▶ _ASSIGNED TASK_: Copy the rows from the line with "Identify the location of legend-label: Fentanyl." up to and including the last line of the rows, changing "screenshot" to "image" and keeping everything else the same. Leave the pictures out of your answer.

++++ MATERIAL FOR THIS EXERCISE ++++

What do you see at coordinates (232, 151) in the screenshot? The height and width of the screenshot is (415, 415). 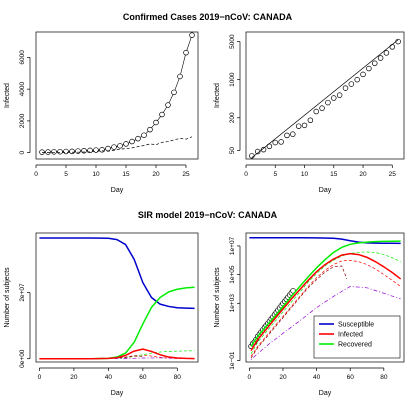 I see `y-tick-label: 50` at bounding box center [232, 151].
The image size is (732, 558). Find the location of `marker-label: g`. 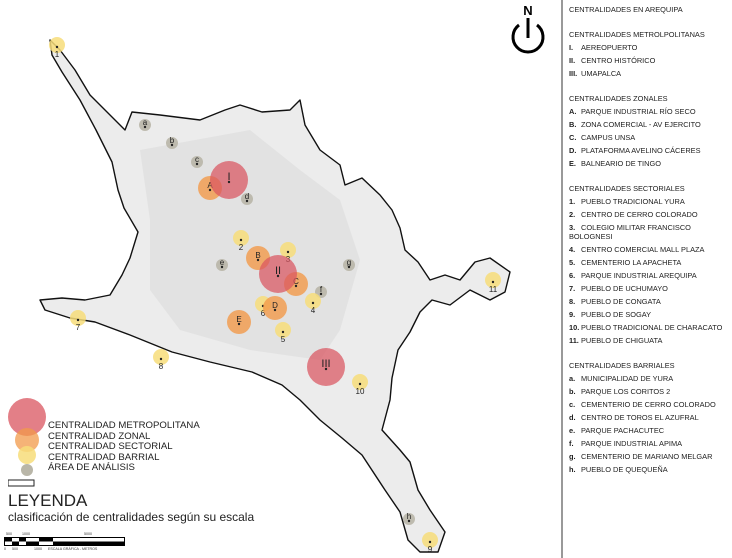

marker-label: g is located at coordinates (349, 262).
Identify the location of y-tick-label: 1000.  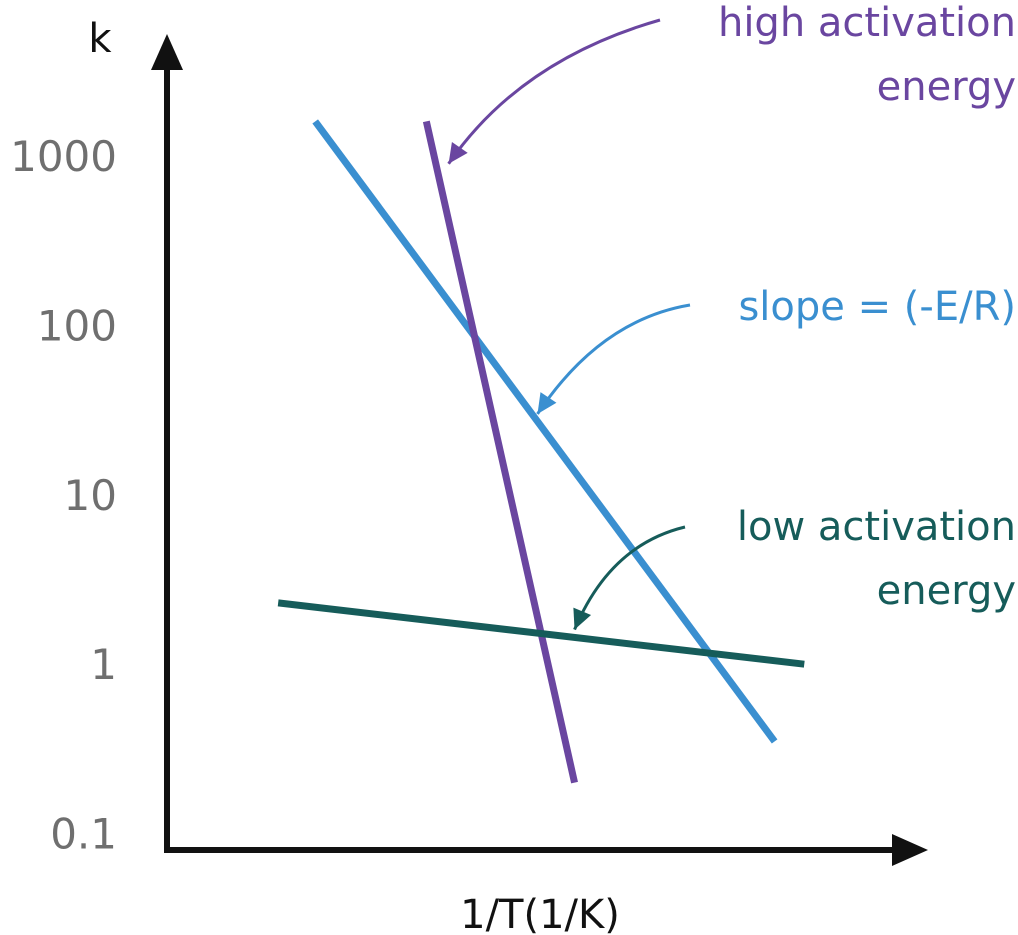
(64, 156).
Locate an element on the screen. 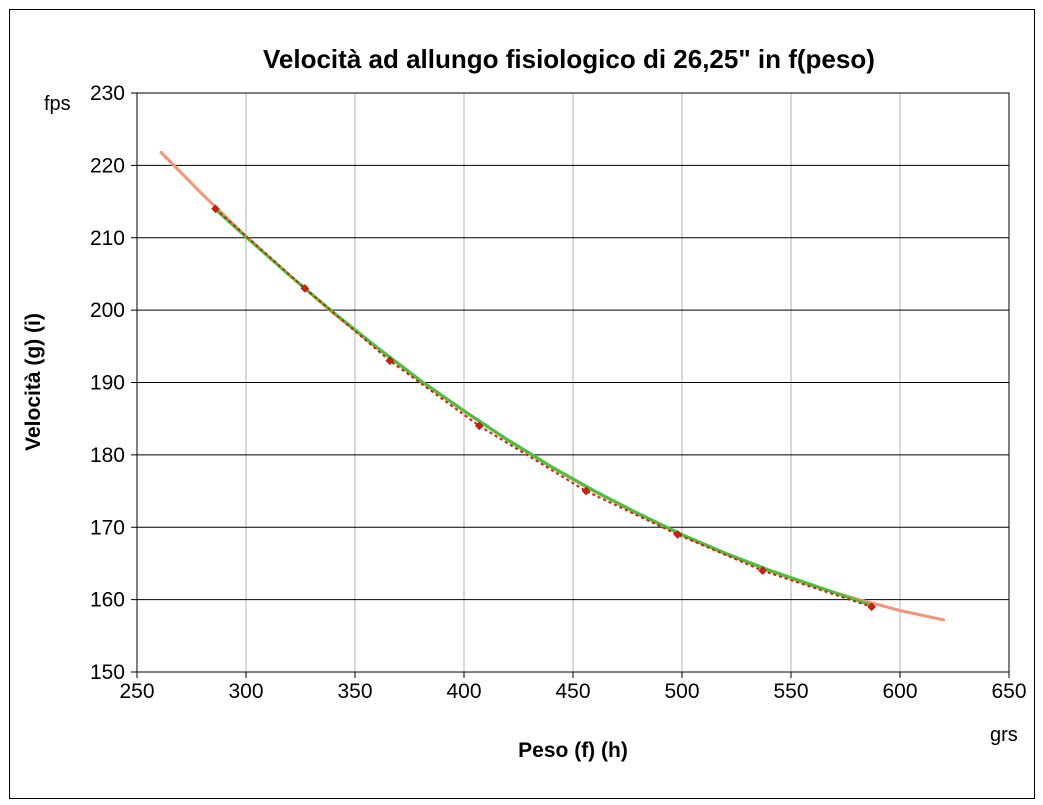  y-tick-label: 190 is located at coordinates (108, 384).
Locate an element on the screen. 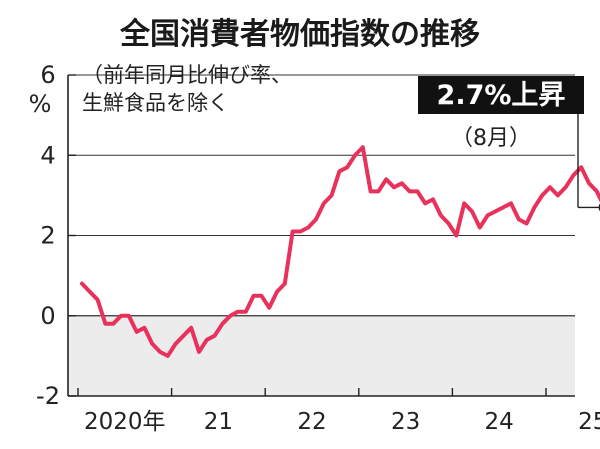 This screenshot has height=449, width=600. callout-value-label: 2.7%上昇 is located at coordinates (502, 96).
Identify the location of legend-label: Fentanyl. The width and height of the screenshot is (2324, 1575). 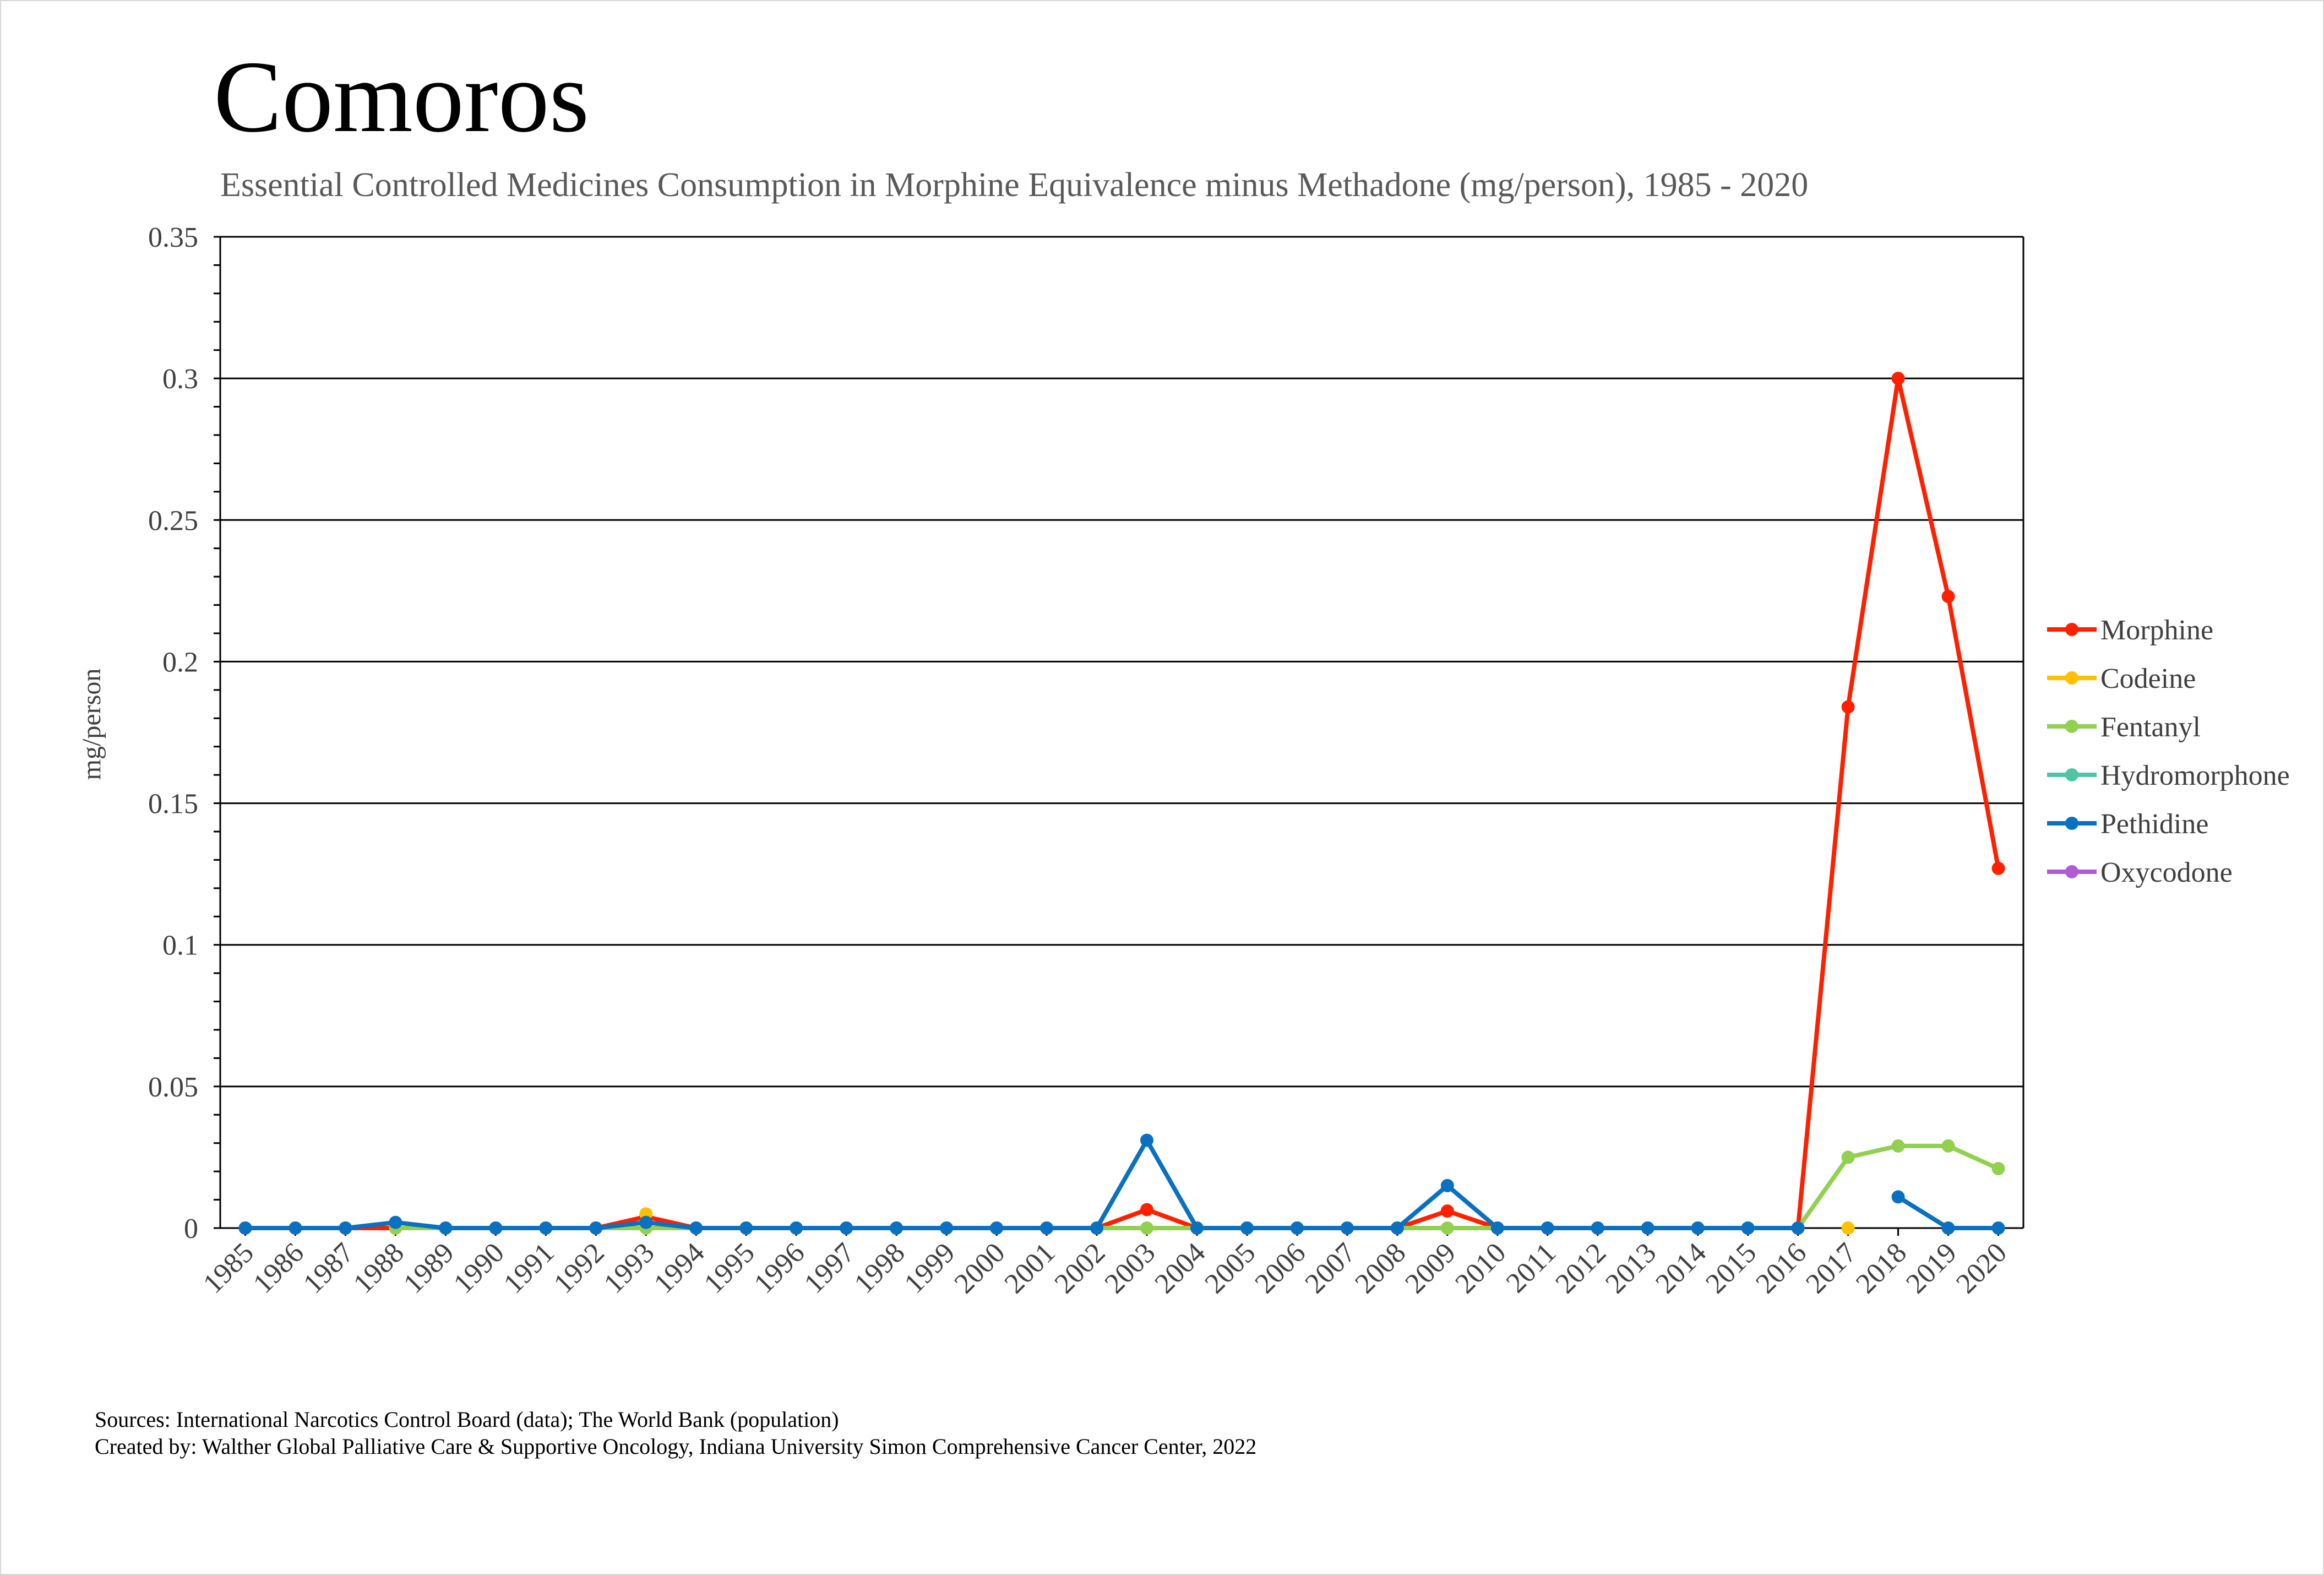
(2150, 728).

++++

▶ _EXERCISE RESULT_:
Identify the location of legend-label: Fentanyl. The width and height of the image is (2324, 1575). 
(2150, 728).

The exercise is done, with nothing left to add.